Extracted records =>
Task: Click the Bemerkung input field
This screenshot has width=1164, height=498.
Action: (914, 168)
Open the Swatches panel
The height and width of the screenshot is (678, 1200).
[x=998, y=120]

The request => Render every line of the records above as a JSON list of strings, one string per line, leaving out any blank lines.

Full solution =>
[
  "Task: Click the Bemerkung input field",
  "This screenshot has width=1164, height=498.",
  "Action: (914, 168)",
  "Open the Swatches panel",
  "The height and width of the screenshot is (678, 1200).",
  "[x=998, y=120]"
]